Louder Than Words

by Benjamin K. Bergen

The thesis of this book can be boiled down to a single statement:

We think by means of embodied simulation.

The author presents a tidal wave of experimental evidence demonstrating the truth of the thesis. He doesn’t claim that embodied simulation is the only basis of thinking, but he certainly shows that it underlies a great deal of our thinking, both linguistic and otherwise.

I think he proves his case. That’s that.




Oh, you want to know what “embodied simulation” is? 

Well, OK, I’ll explain it, but this may take a while. Although concepts of embodied simulation were proposed as far back as the 1950s, the ball really started rolling in the aftermath of one of the greatest discoveries in neurophysiology: the discovery of “mirror neurons” by Giacomo Rizzolatti and his team at the University of Parma in Italy. Dr. Rizzolatti and his collegues will surely win a Nobel Prize for this work when it has been fully digested by the academic community. 

Mirror neurons are clusters of neurons that trigger when you move some part of your body, AND when you see somebody else moving the same part of their body. A good example of mirror neurons at work is your reaction upon seeing somebody hit their thumb with a hammer: you wince. Why on earth would you show a pained reaction when you’re not feeling any pain? Because the mirror neurons observing the external action trigger internal responses appropriate to that action. You feel a kind of empathetic pain. 

Mirror neurons are also the basis for “Monkey see, monkey do” learning. We really do a lot by watching other people doing things. An even better example is our ability to mimic a sound we hear another person making. Just hearing it makes it easier to produce. 

Embodied simulation is the next higher level up; it uses mirror neurons to assemble together a larger mental construct. Usually these larger mental constructs are in some way anchored to direct bodily experience. We therefore end up thinking in terms that are, at root, bodily experiences. This is the basis for the “embodied” part of the phrase.

The most common expression of this lies in metaphor. We say that an employee is an underling of the boss — he is below the boss in some sense. We say that we cannot grasp a point made by another; here the abstract concept of understanding is metaphorically tied to the concrete experience of grasping. Or we don’t see the point — here the abstract concept is linked to a physical sensation. 

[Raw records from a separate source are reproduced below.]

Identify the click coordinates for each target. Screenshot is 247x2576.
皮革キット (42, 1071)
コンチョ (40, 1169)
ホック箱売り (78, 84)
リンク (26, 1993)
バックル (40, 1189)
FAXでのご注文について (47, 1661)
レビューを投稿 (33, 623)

I’ll give just one example of an experiment demonstrating this more precisely, because most of the experiments Mr. Bergen describes are rather involved. Consider the way we think about time. It is an abstract concept, so how do we relate it to our bodily experiences? Most people metaphorically link time to perceptible spatial concepts. We say that the time for some task is too short; that Christmas is too far away to wait for; that an old event is too far in the past to worry about. 

So some bright folks got an idea to test this. All they did was show their subjects a computer monitor on which a bright dot drew a horizontal line. There were nine different line lengths that could be presented. The total amount of time taken to draw the line was also variable; there were nine different time lengths that could be used to draw the line. There was no correlation between duration of drawing and length of the line; the dots moved faster or slower to obtain the required length and time.

Thus, there were 81 different combinations of length and time in the animations presented to the subject. Immediately after seeing the line drawn, the subject was asked to replicate either the time duration or the line length. The time duration was indicated by clicking the mouse once, then a second time at the end of the duration period. The length was indicated by clicking on the starting and ending points of the line (which by now had disappeared) on the screen.

Here’s the wacky thing: although there was zero correlation between the duration of drawing the line and the length of the line, the results from the test subjects definitely showed a correlation. In other words, subjects who saw a long line consistently overestimated the duration of the drawing. Subjects who saw a short line consistently underestimated the duration of drawing. Thus, the length of the line affected their perception of the time duration. Our perception of time is closely tied to our perception of space.

There’s a lot more in the book — possibly too much. I lost interest halfway through, set the book aside for a few months, then finished it later. Perhaps it’s because the concept of embodied simulation is, to me, a no-brainer. The mind and the body are not separate; they are a single entity and the mind perceives the universe in bodily terms. What else do we have to gauge our perceptions against? The only thing we really know about the world is our own body.